De son côté, l'activité hospitalière augmente. En revanche, nous peinons à distinguer la part de l'activité liée à l'évolution des pathologies et au vieillissement de la population, qui se traduit par des maladies à la fois chroniques impliquant des épisodes ponctuels d'hospitalisation qui se multiplient, et constitue à nos yeux une activité de bon aloi, de celle qui n'est pas de bon aloi.

Nous constatons, par exemple, que le retrait de la médecine libérale de la permanence des soins – qui vaut pour la médecine généraliste comme pour celle de spécialité – se traduit par un report considérable sur les urgences hospitalières, qui constituent dès lors un mode d'entrée dans l'hôpital discutable à certains égards.

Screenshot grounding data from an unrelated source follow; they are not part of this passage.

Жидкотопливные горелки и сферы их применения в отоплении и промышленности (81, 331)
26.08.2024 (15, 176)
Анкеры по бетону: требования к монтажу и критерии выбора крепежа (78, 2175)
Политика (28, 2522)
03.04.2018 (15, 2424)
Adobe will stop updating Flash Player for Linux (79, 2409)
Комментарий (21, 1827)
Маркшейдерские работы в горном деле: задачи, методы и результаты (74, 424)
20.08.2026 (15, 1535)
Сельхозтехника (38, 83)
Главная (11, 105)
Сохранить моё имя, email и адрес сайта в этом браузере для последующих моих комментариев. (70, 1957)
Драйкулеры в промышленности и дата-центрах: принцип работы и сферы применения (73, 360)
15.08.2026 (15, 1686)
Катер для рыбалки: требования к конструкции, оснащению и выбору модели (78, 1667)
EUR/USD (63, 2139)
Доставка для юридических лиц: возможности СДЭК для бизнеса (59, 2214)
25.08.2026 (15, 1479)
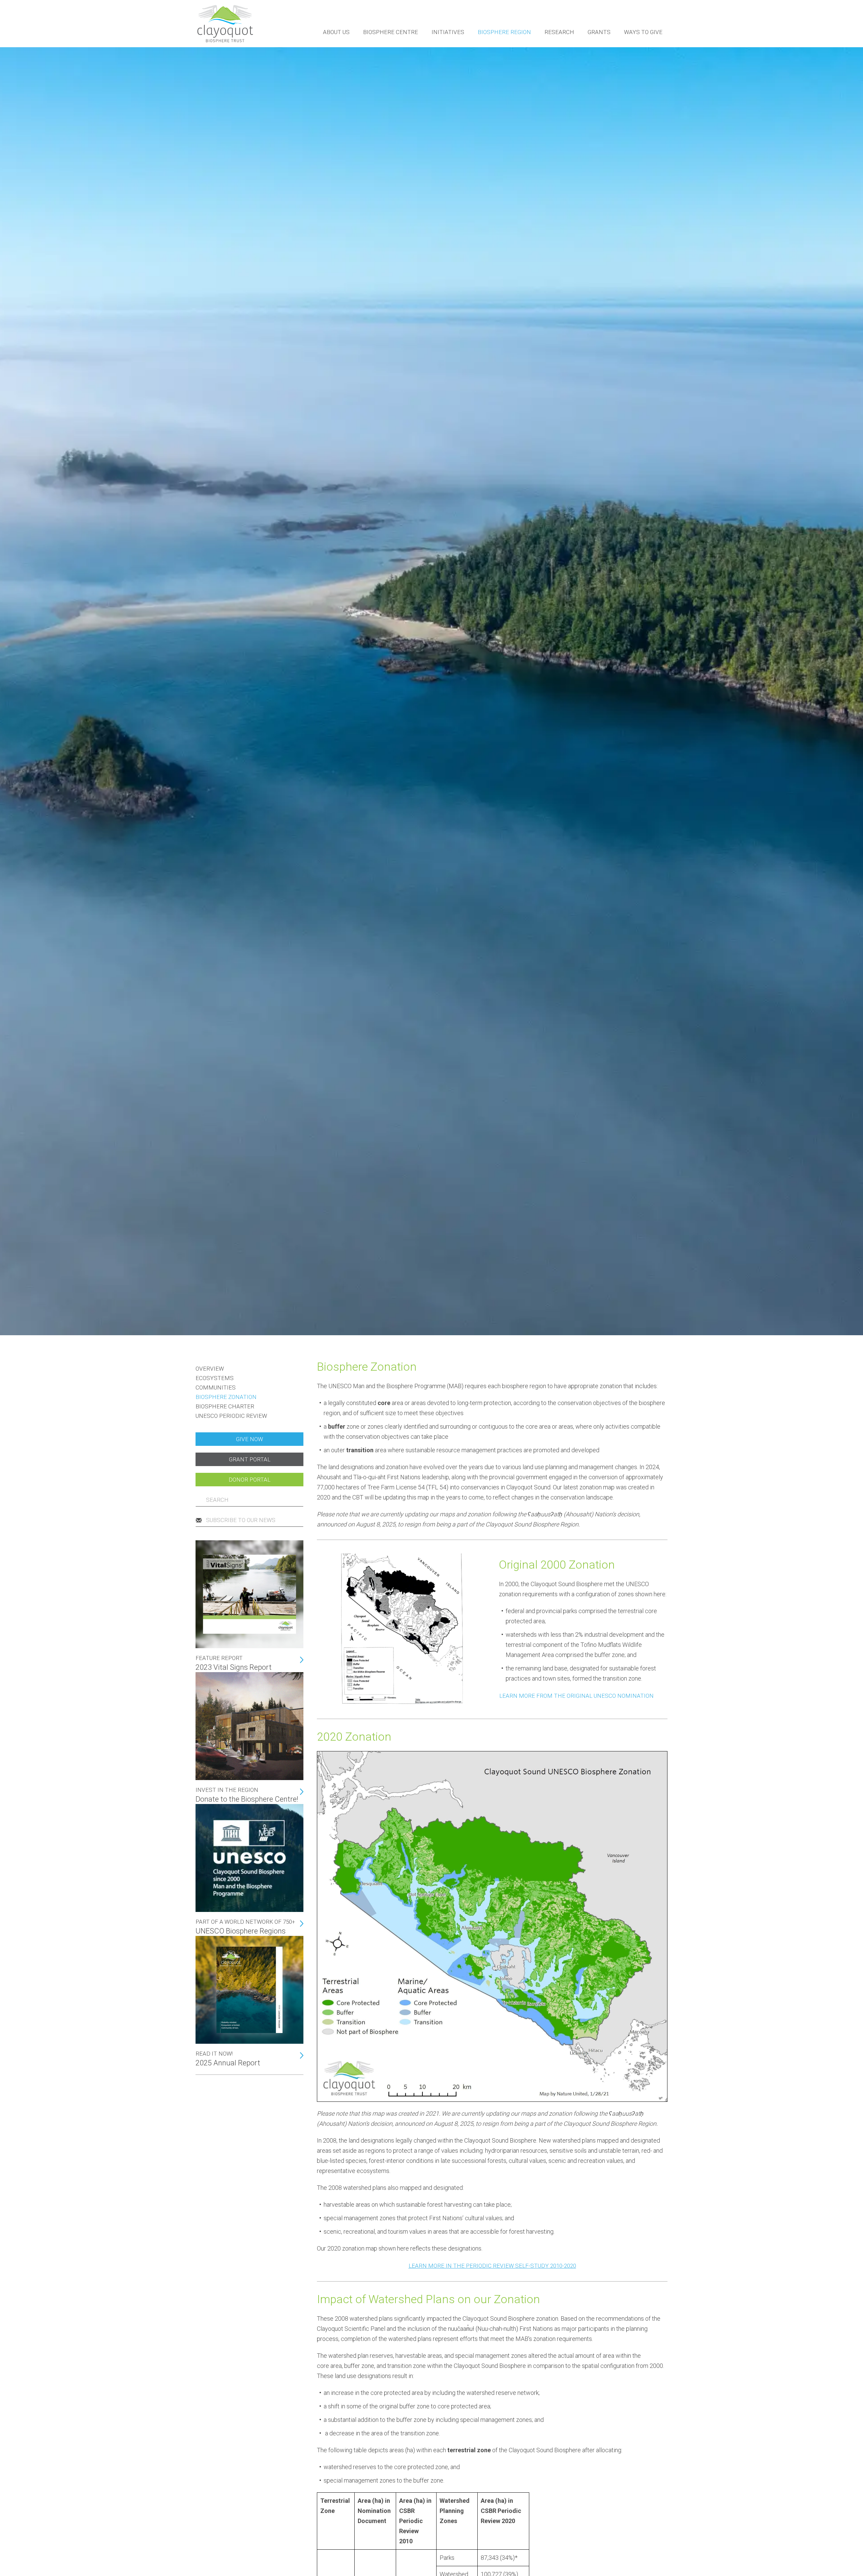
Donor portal (249, 1479)
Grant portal (249, 1459)
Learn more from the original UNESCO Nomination (576, 1695)
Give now (249, 1439)
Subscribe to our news (240, 1520)
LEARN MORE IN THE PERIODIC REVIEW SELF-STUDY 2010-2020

Dans un rapport précédent, nous avons analysé les difficultés de la permanence des soins, le report sur l'hôpital, et cherché à chiffrer le coût considérable de ces passages évitables, qui auraient pu être pris en charge par une médecine libérale mieux organisée.

S'agissant de la politique familiale, comme vous, nous constatons une dispersion des prestations, même si leur nombre s'est réduit au fil du temps. Nous n'avons pas documenté le principe d'une prestation familiale unique. Une réflexion est sans doute nécessaire sur notre politique familiale ainsi que sur l'universalité. Ce sont là des choix qui, bien évidemment, dépassent largement la Cour. Cela montre en tout cas qu'il faut aller plus loin dans l'analyse sur les orientations et le ciblage de notre politique.